UH professor finds new method to improve strength of silicone-based devices

A new method improving the bonding strength of silicone-based materials could enhance the durability and performance of soft biomedical devices, wearable technology, and soft robots.

Silicone elastomers — rubbery, gel-like materials made from silicone — are used in items such as artificial muscles, flexible medical implants, and fitness trackers. These devices need to bend, stretch, and move with the human body without deteriorating over time.

They are also widely used in soft devices because they are flexible, chemically stable, and compatible with human tissue. However, a key challenge in their use has been controlling how well layers or components adhere during manufacturing, particularly when curing temperatures and durations vary.

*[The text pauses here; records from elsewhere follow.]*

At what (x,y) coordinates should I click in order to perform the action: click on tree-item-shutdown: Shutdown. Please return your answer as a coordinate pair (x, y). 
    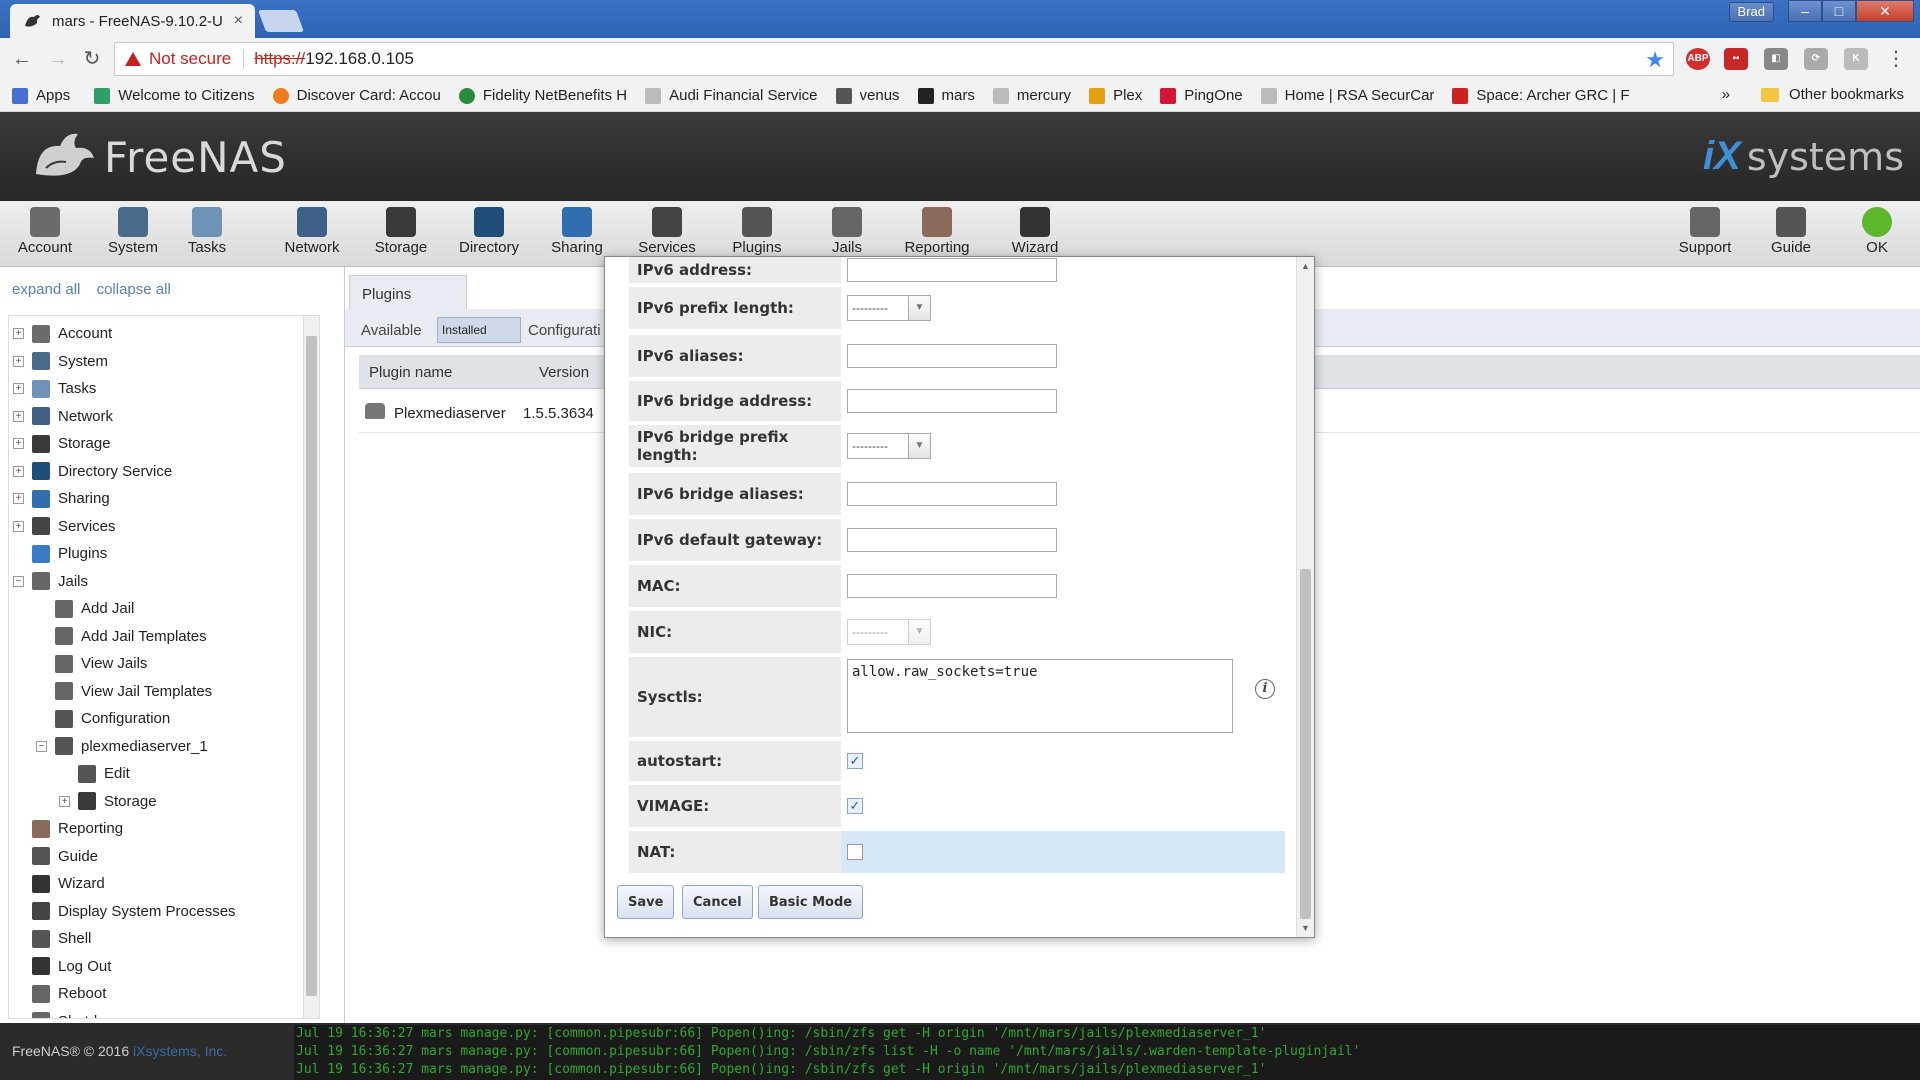
    Looking at the image, I should click on (69, 1013).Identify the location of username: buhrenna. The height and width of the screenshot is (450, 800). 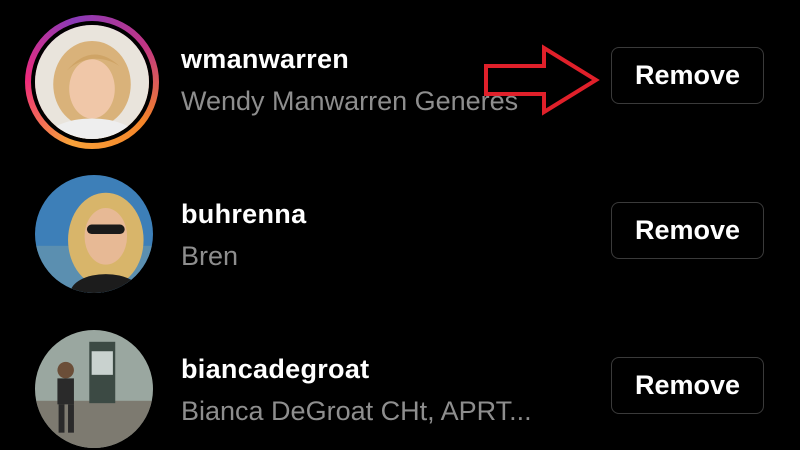
(244, 214).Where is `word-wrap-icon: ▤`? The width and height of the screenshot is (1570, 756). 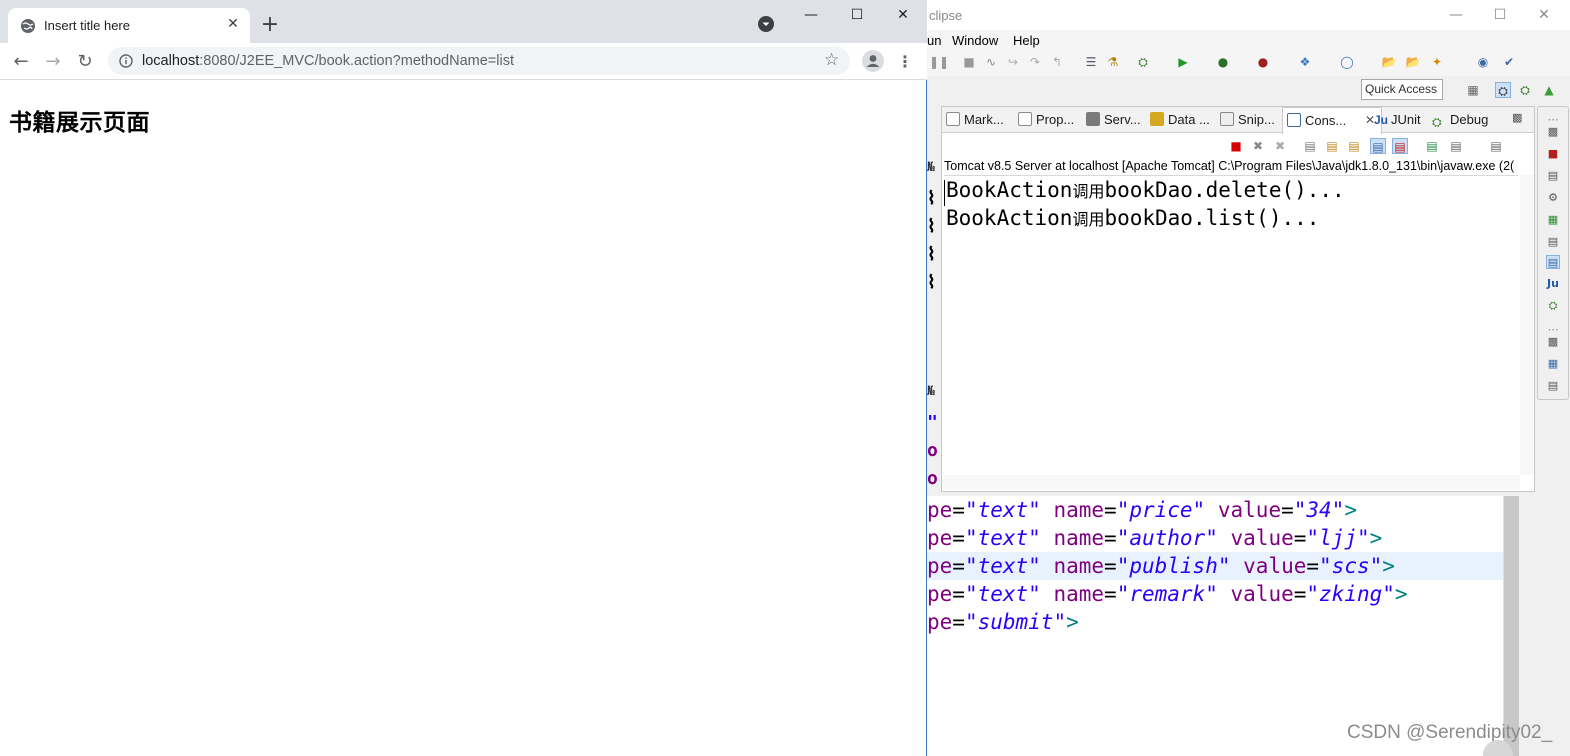
word-wrap-icon: ▤ is located at coordinates (1354, 146).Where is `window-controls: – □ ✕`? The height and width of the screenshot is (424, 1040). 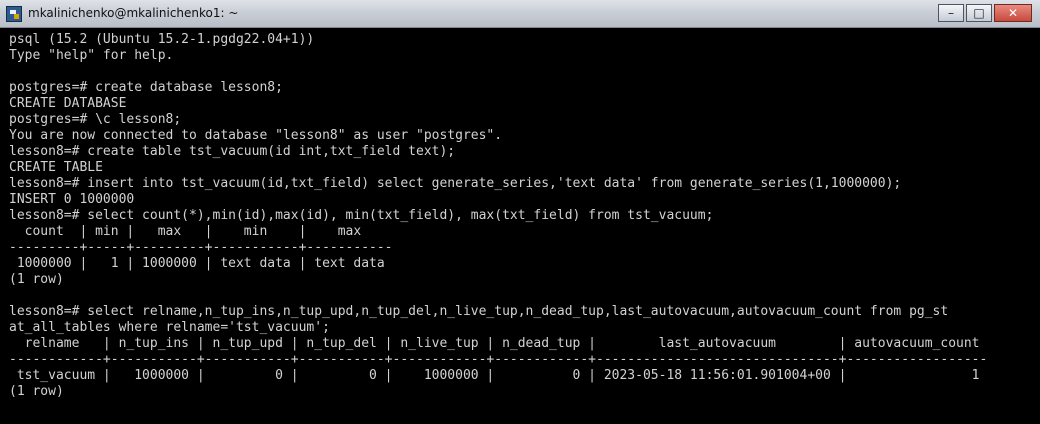
window-controls: – □ ✕ is located at coordinates (985, 14).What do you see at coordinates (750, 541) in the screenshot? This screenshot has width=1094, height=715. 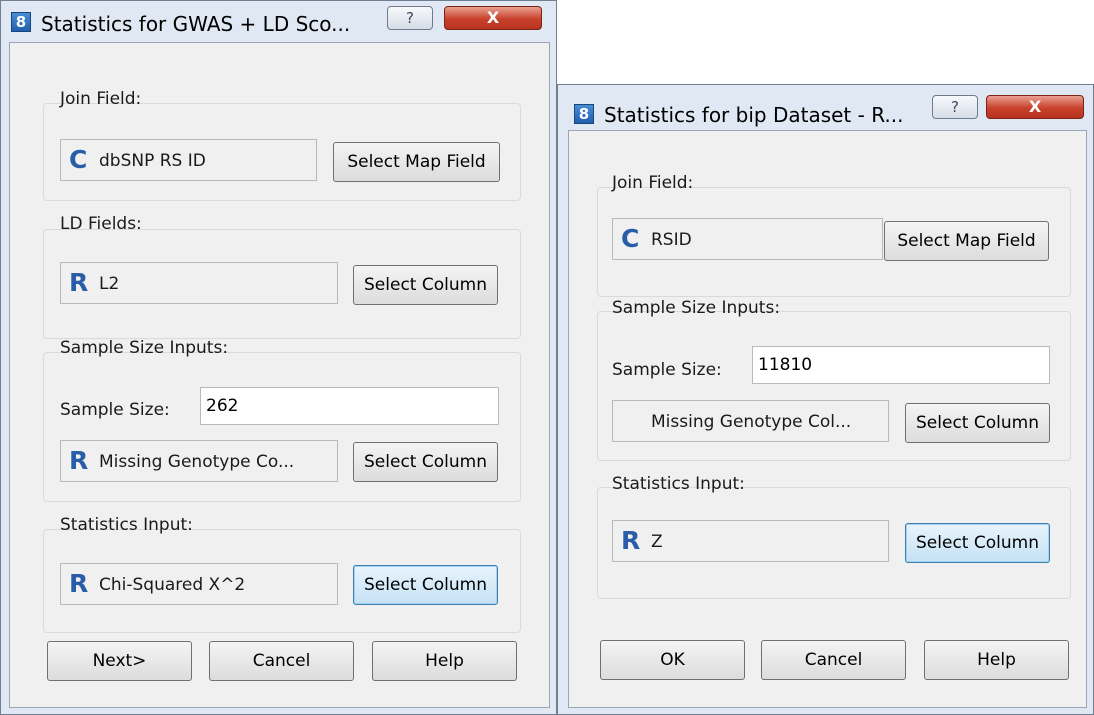 I see `statistics-field-display: R Z` at bounding box center [750, 541]. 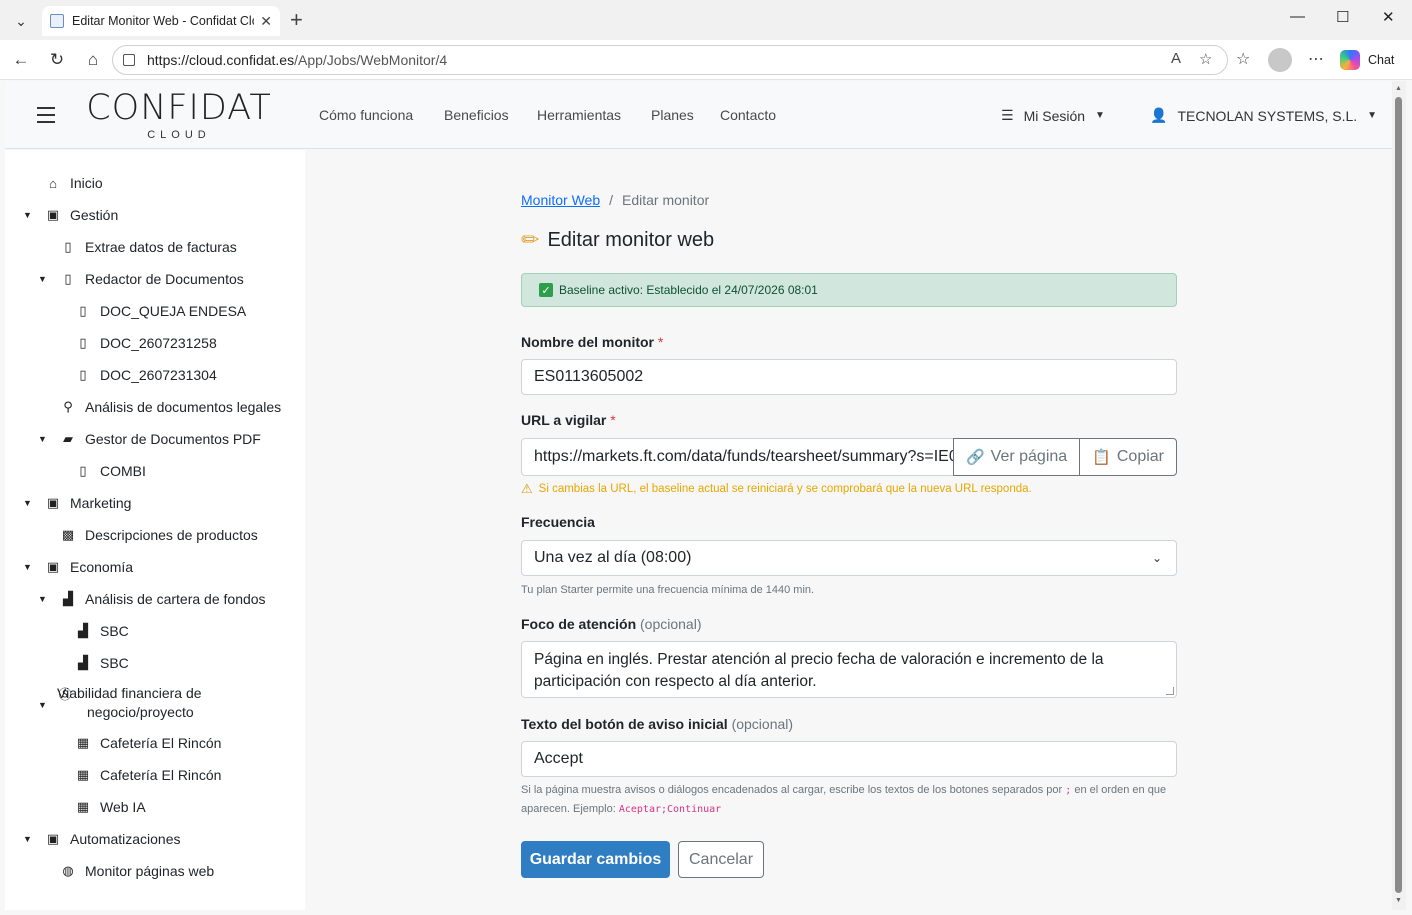 What do you see at coordinates (1298, 16) in the screenshot?
I see `minimize-icon: —` at bounding box center [1298, 16].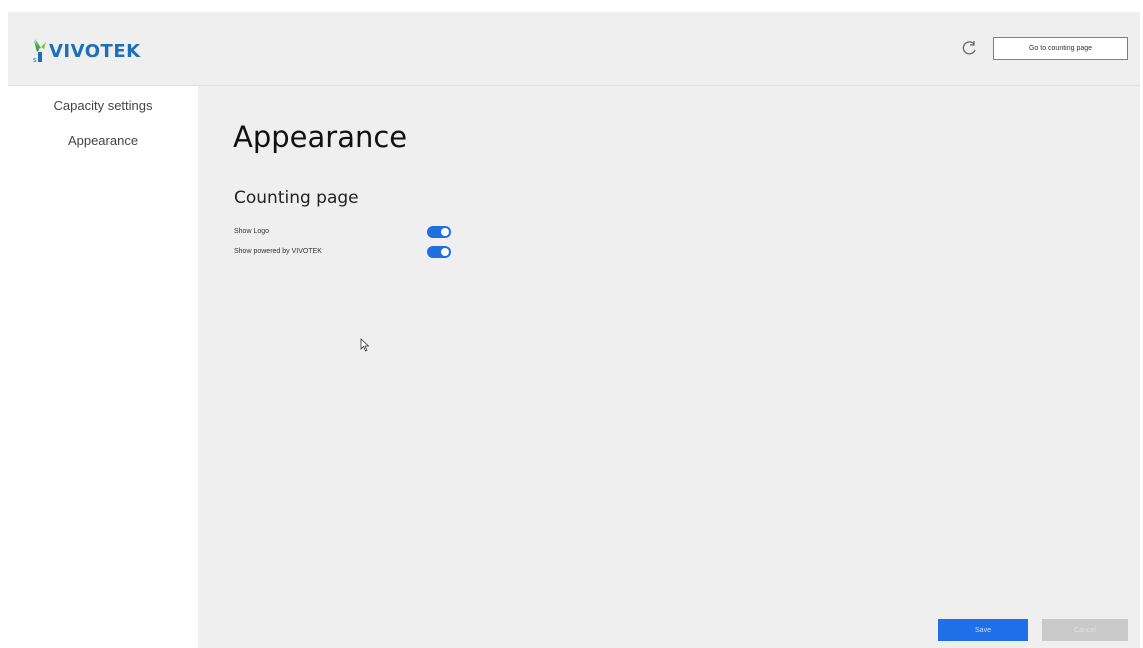  Describe the element at coordinates (439, 232) in the screenshot. I see `show-logo-toggle` at that location.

In a new “Science Advances” study, published July 16, lead author and University of Hawaiʻi at Mānoa Department of Mechanical Engineering Assistant Professor Te Faye Yap and her co-authors developed a new framework to predict how well silicone materials will adhere by examining curing time and temperature.

Bonding too late results in a weak connection because the materials lack sufficient chemical interaction to hold together, while bonding at the right time creates stronger, more durable joints.

“Strong, consistent bonding is crucial to prevent leaks and device failure,” Yap said. “This framework expands the design and fabrication toolkit for silicone elastomeric devices — an advancement that aligns with the College of Engineering’s vision for on-island advanced manufacturing and innovation in Hawaiʻi.”

This method helps identify when a material will fail by peeling or breaking, allowing manufacturers to adjust curing and bonding processes to mitigate the risk of devices coming apart.

While a Ph.D. student at Rice University, Yap and her co-authors built soft robotic parts using the new method. The silicone parts curved 50% more, and 3D-printed pieces adhered better than usual.

The model worked well even when curing temperatures were changed to speed up production or enable printing.

The research offers valuable guidance for building silicone devices using both molding and 3D printing. This straightforward and generalizable method can make soft devices stronger and more reliable and has the potential to shape future advances in flexible electronics and 3D-printed technology.